Girl of the North Country,2

II.

When Peregrin left her, disappearing into the far south, she was the only one who wasn’t surprised, although she suspected her father-in-law had also expected it. The reaction of the Families surprised her. They rallied to her side: the Boffins and the Bolgers and Grubbs and the Chubbs and the Hornblowers and the Proudfoots (Proudfeet), not to mention the general hobbitry at large, who rightly considered any fellow who would wed a girl and father a child with her and then leave, as beneath contempt, Thain’s Heir or no. And they began to talk about Pippin never was responsible, Pippin never was trustworthy, if you remember the Battle, why it was Mr. Merry who was in charge, that young Took was just a brigand is what he was, bloodthirsty and liking it. Mr. Peregrin Took tried to change his feathers, but they always grow back the same way, don’t they? That overgrown rascal was always flighty. Never did grasp good hobbit-sense or good, well-ordered living. Poor Miss Diamond. These the selfsame hobbits who had cheered when Peregrin, stopping by an inn for food and the comfort of a lass, would sing in his beautiful voice tales of foreign lands he had known.

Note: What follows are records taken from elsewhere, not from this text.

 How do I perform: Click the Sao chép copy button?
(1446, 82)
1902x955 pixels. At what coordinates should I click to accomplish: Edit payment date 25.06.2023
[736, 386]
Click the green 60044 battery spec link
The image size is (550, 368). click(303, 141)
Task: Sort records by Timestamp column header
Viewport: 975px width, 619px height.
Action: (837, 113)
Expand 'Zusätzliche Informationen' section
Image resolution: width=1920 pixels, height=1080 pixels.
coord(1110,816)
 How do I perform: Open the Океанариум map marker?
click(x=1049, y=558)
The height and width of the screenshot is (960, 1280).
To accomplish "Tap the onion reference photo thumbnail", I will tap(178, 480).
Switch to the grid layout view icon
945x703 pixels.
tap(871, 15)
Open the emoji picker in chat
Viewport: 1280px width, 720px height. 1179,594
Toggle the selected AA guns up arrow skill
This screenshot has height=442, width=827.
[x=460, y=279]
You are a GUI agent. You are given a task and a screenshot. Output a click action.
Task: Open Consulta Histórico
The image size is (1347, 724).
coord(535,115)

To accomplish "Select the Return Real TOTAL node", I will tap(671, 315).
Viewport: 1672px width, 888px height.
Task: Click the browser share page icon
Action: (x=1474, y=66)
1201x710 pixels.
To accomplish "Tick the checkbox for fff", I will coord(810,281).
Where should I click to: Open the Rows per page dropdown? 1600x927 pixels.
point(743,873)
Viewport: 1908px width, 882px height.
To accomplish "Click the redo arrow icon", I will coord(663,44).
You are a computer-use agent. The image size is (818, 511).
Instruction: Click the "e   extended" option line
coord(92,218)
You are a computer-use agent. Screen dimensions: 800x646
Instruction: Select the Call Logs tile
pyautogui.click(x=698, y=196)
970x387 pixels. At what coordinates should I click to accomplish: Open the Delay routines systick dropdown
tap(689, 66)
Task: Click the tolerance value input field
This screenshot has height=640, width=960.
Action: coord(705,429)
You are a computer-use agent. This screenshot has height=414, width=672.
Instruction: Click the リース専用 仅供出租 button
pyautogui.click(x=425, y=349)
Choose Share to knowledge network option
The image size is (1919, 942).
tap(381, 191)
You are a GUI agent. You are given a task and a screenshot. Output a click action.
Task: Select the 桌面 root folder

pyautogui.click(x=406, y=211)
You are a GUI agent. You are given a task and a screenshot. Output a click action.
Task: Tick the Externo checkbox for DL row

And under their breath, the Families whispered, Sigismond will have Paladin for this. So much for the new dynasty of the Tooks!

The Tooks themselves were divided indeed, with the North-tooks demanding an apology for the shabby treatment of Diamond by that good-for-nothing son of the Thain. Diamond’s brother went so far as to say Diamond should ask for a divorce—and custody of the heir-presumptive to the Thainship. Meaning that the North-tooks would then rule under the King, and not the Tooks of Great Smials. That could not be permitted. Reginard Took, Adelard’s eldest son and the hobbit in charge of the Tookland’s farms and flocks, and Pearl, the spinster daughter of Paladin II, suggested that the Thain disinherit Pippin and formally name Faramir as Thain’s Heir—of Great Smials.

If Esmeralda Brandybuck had been in form, she would have ridden on her pony Nightingale right to the Bullroarer’s Keep and smacked Sigismond silly. But she was still weak and bedridden from a bad bout of consumption; as Saradoc had long been in no shape to run anything, it was up to her son Merry to speak for the Brandybucks. And for all his sense and intelligence, he could not be trusted to speak objectively on any of this matters: everyone knew he was closer than a brother to Pippin.

In any case, the news came from Gondor, from the King himself, that Peregrin Took had been on board a merchant vessel that had been raided and sunk by Corsairs, with no known survivors. That was that. Peregrin was presumed dead; and Faramir was Thain’s Heir.

At the meeting of the Tooks at Great Smials, Diamond stayed in her rooms, playing with Faramir and his toys. He was only two but already keenly intelligent. He had his father’s daring, but also a quality of reservation and forethought that, she liked to think, came from her.

“Mama,” said Farrie-lad. He was playing with a small wooden pony, but he wanted his other toy. “Pip?”

Diamond looked where he was pointing. It was a gift from Gondor, more a sculpture than a toy really, a cunningly crafted toy bird whose wings could flap by pressing on its talons. It was a falcon, according to the note sent by Faramir and Eowyn of Ithilien; Farrie called it Pip.

She gave it to him and watched him play with it. He stood on his sturdy little legs and made it fly in his hand. The falcon soared and swerved and dove through the skies in his imagination, over lands only he could see.

And suddenly Diamond felt tears prick her eyes. It stunned her. She didn’t cry. She never cried.

“Mama?”

Farrie had stopped playing. He held the toy bird in one hand, and sucking the finger of the other, looking at her worriedly. “Mama?”

Diamond tried to wipe her cheeks, but this strong strange sadness that had erupted from within her, this lonesome yearning and disappointment, would not let her stop. It was her son, who quickly toddled to her, and wrapped his arms around her neck as she sat there, and kissed her cheek, and said, “Mama.” He handed her the falcon. “Pip?”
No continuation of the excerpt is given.